Pi Day is celebrated in classrooms and community spaces across the globe each year on March 14, often by learning about the transcendental irrational number, competing to see who can recite the highest number of its digits, and eating “pi foods” like pie and pizza.
John Mohn, a South Lebanon Elementary School gifted education teacher, and Tate Speraw, a fifth-grade student at the school, spoke with LebTown about what their accelerated math class is doing to celebrate.
“Students this age are really fascinated by pi. And we do activities … I have some roundtables, and we do strings, and we measure the circumference and make it a hands-on activity as to what pi really is,” Mohn said. “Because many of them, when they first come in here when they’re young, they think it’s a really huge number. But that’s not the case.”
“So, they just have a real fascination with it, which is kind of fun. And I love their enthusiasm about it,” Mohn said.
The Lebanon County native fosters his students’ fascination all academic year long by displaying a poster of the first 75 digits of pi that requires several walls in his classroom. His classroom celebrates Pi Day each year with different pi-related activities, one of which is a pi-reciting competition.
“I now have little sticky notes all throughout the poster with students’ names on from previous years. And Tate has seen this poster for a couple of years. And he has always, you know, ever since … [he] started coming in here in third grade, he’s like, ‘I’m going to beat that. I’m going to beat that, the farthest one right now.’ So, he is taking this challenge.”
Speraw is one of four fifth-grade students who are learning sixth-grade math in Mohn’s class and credits his father, who teaches math at Lebanon High School, for his math-related abilities.
“If numbers were the language, he would speak in it because he has just a real sense for mathematics,” Mohn echoed that Speraw’s upbringing with a math teacher could have positively impacted his math skills.
“I started because I knew that I could,” Speraw, 11, said of his decision to memorize some of the digits of pi. “I like numbers. And I knew that I could probably memorize like 50. But then, I ended up getting to like 200. So, I thought that I could take it as a challenge to beat the record.”
Speraw said he started to memorize the digits of pi in third grade for one to two weeks and memorized more digits over a similar time frame in fourth grade.
“And last year, his parents got him a book. … I wish I would have been the person who thought of this book,” Mohn said of One Million Digits of Pi, which fits the digits of pi on 314 pages. “It’s just the numbers of pi. It looks like a chapter book. But I always tease Tate that he hasn’t even gotten past the first page because … there’s like 3,000 numbers on the first page.”

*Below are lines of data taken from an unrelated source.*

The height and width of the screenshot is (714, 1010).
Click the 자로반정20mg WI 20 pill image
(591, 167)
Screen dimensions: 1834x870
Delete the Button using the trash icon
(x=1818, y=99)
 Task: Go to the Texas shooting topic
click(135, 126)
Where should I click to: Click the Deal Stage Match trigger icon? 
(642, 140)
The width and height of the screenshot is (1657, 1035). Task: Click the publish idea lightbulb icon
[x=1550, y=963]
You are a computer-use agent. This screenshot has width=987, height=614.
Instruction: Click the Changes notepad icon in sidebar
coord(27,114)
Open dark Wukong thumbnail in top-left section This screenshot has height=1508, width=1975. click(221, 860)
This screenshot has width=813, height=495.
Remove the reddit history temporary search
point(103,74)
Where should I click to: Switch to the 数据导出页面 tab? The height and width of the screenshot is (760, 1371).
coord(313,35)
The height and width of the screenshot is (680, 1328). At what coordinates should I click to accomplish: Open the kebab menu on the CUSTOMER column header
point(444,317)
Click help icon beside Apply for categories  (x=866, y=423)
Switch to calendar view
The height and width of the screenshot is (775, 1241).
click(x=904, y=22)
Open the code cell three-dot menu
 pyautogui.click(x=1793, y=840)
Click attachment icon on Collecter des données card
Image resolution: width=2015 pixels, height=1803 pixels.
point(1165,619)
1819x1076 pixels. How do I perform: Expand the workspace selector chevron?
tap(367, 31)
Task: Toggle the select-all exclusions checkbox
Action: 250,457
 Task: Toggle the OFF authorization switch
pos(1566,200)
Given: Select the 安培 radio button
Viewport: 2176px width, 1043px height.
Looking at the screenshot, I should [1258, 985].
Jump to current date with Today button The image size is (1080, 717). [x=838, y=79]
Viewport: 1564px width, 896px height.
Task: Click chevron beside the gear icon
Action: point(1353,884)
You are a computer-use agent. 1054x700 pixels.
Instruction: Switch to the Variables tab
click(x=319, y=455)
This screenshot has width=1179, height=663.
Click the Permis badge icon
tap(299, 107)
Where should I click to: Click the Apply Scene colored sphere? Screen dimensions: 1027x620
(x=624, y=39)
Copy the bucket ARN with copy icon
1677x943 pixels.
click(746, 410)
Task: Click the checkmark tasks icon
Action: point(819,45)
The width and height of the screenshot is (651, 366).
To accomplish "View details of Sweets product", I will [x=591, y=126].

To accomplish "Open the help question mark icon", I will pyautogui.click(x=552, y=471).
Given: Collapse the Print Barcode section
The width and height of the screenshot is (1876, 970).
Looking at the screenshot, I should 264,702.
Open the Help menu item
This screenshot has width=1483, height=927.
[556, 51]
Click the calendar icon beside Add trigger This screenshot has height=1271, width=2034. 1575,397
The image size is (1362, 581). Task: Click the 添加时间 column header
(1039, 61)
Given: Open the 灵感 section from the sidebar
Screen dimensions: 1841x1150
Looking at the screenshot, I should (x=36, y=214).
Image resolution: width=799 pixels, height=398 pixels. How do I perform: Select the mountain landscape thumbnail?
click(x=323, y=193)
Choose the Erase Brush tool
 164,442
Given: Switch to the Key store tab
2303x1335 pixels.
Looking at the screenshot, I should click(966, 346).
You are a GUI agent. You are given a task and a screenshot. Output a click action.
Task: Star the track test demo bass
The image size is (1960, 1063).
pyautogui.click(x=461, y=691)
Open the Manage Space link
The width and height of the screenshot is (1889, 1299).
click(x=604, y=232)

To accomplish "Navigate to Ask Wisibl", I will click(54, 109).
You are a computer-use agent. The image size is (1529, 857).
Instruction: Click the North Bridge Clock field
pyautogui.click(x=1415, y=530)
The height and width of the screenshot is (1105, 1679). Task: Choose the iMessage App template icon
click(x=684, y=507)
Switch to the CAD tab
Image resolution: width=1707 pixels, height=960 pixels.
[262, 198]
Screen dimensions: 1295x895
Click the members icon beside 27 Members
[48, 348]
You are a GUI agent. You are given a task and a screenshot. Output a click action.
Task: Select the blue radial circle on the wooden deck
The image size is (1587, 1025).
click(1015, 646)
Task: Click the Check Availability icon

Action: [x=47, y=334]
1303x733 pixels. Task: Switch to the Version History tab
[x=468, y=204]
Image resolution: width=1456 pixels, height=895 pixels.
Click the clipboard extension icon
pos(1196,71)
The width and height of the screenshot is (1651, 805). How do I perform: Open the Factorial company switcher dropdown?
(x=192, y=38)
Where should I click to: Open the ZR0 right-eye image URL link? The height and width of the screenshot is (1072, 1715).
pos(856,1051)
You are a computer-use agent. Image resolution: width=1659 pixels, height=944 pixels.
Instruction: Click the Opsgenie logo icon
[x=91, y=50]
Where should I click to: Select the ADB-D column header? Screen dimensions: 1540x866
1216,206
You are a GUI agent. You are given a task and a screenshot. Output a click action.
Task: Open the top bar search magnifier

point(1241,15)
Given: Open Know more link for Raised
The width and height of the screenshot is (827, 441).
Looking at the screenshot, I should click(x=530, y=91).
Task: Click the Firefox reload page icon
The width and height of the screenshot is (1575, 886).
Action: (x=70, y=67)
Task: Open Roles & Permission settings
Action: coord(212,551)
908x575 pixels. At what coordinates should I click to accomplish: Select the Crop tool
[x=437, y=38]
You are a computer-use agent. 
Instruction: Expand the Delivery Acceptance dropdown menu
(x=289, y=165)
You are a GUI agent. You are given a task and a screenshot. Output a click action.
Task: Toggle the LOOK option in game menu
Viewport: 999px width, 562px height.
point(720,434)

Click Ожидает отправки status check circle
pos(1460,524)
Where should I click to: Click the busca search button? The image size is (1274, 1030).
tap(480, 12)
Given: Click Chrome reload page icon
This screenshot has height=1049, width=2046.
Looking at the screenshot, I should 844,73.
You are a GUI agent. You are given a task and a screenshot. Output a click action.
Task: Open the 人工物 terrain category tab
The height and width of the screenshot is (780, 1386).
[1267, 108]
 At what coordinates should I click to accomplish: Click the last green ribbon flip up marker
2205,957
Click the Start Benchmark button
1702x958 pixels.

About a month ago, Speraw started to devote about 10 to 15 minutes per day to memorization. Mohn said that Speraw has progressed well past the digits on his classroom poster and brings the book to school regularly so other students can check him. As of March 6, Speraw had memorized and recited 253 digits of pi and is on track to memorize even more.
In other South Lebanon Elementary School math news, students were greeted by statues of ancient mathematicians, or students “dressed in, some have like toga-style outfits, others, depending on what era they’re from … have costumes,” said Mohn. The “ancients” used laptops to aid their presentations.
“That also connects to pi because some of those ancients were really fascinated with pi as well,” Mohn said.